BEGIN INPUT
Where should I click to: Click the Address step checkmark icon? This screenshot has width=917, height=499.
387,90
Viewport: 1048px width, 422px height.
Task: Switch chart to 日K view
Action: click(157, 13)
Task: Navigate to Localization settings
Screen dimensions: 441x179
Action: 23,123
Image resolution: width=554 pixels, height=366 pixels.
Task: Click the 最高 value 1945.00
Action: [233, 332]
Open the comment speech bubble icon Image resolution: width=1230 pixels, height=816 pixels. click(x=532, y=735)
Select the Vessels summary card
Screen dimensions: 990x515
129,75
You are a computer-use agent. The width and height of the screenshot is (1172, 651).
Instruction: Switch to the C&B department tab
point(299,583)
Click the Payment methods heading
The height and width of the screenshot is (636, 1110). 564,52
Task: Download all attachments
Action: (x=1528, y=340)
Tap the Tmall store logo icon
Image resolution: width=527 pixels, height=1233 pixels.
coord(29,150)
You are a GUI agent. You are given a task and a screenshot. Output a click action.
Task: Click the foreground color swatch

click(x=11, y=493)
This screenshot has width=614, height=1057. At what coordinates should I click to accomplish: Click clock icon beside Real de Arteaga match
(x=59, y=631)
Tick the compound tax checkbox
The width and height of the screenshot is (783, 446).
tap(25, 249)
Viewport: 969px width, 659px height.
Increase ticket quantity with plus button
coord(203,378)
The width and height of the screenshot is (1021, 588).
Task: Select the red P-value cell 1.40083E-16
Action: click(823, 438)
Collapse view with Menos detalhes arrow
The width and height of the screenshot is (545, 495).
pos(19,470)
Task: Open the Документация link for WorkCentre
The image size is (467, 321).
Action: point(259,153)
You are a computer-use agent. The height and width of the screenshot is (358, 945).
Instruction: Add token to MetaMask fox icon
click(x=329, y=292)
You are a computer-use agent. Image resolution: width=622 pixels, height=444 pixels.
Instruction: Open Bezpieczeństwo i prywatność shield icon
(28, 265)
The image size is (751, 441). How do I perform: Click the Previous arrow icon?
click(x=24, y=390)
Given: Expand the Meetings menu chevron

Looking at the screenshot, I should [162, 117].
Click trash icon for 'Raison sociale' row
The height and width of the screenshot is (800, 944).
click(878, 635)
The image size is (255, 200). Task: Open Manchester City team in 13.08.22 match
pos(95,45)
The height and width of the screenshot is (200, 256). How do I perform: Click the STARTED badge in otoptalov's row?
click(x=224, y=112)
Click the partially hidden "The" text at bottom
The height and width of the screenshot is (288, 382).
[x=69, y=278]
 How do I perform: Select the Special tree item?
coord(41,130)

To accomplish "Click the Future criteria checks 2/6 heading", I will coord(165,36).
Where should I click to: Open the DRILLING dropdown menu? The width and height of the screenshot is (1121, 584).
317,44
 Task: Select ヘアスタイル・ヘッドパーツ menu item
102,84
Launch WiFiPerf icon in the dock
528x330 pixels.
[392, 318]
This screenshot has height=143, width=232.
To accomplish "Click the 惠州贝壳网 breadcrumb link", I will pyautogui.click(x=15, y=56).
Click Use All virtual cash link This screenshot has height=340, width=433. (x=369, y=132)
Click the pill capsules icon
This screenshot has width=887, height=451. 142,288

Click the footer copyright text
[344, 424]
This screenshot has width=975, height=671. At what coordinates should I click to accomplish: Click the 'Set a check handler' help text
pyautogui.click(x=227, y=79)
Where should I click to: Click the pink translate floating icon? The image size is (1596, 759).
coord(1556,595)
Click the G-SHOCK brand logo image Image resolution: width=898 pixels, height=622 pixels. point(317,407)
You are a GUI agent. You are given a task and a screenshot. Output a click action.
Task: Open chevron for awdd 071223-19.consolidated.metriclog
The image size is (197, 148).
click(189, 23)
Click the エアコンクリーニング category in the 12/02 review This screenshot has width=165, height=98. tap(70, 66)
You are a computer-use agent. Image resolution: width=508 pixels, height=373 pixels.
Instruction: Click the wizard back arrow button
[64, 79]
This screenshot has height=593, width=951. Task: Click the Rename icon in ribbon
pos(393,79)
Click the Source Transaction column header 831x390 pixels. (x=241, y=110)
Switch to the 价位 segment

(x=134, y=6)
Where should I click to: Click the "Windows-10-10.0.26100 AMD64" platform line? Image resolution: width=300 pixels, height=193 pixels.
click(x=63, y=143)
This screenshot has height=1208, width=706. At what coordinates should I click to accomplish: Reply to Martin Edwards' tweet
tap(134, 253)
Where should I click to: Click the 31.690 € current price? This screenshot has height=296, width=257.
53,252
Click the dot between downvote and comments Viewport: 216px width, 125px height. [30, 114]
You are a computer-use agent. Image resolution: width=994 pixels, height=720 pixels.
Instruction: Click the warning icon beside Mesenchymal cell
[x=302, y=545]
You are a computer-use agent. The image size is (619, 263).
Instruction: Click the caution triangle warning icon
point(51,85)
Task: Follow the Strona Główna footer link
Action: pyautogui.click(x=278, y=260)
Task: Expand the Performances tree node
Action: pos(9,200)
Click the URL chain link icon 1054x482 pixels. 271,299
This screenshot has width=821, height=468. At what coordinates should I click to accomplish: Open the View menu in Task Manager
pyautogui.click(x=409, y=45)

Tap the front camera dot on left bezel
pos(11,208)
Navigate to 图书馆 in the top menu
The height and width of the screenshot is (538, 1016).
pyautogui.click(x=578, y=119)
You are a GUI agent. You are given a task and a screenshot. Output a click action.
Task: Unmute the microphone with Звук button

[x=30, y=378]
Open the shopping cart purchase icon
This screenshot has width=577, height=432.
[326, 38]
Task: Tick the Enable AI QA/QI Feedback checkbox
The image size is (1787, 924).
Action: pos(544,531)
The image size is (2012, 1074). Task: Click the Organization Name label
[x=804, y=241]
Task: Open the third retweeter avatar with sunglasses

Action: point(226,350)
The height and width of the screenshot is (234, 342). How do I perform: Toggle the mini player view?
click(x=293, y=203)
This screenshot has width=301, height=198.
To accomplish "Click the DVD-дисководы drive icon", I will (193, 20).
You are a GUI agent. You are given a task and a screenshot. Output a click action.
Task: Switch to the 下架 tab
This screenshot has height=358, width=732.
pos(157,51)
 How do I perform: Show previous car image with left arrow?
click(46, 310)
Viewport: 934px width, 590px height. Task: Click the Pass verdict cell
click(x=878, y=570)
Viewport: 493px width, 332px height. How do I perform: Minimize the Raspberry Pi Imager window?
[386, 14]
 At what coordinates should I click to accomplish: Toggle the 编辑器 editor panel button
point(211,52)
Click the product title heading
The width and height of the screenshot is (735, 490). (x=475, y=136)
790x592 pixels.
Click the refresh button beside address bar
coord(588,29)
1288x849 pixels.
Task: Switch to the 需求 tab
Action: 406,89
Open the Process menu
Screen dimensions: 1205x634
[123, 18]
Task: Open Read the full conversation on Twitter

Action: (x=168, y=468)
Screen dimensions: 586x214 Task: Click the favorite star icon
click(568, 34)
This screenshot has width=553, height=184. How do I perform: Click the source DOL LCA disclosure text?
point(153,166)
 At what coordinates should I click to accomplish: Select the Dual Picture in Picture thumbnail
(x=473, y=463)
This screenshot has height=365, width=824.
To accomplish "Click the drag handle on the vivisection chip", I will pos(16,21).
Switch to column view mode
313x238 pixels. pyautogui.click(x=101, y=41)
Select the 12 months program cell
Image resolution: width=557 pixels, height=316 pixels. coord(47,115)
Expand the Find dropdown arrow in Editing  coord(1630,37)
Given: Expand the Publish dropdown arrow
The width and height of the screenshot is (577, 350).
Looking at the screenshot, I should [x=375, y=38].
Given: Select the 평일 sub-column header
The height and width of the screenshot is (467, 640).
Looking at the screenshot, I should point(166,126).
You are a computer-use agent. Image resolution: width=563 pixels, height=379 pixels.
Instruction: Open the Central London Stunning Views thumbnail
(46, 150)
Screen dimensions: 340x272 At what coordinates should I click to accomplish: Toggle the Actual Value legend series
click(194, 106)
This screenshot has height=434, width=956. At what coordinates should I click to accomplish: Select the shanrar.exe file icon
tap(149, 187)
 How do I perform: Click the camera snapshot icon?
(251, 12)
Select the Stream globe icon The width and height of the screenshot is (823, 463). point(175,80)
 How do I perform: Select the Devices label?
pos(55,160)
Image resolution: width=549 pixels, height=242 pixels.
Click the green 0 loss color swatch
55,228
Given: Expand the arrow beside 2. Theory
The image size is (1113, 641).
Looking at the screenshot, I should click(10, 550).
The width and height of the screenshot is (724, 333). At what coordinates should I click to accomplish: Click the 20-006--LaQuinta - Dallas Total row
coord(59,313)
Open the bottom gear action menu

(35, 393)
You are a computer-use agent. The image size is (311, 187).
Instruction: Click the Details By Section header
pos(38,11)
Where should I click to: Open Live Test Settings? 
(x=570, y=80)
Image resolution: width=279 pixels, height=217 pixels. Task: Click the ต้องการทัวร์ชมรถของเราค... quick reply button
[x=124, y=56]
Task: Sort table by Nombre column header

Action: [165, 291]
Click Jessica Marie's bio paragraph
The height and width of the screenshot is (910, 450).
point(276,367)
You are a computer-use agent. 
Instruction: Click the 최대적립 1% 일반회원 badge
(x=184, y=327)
END INPUT
**TASK TO COMPLETE**
For the string "computer", report how many lines of the records contain it, giving the number only.

**SOLUTION TO THIS EXERCISE**
9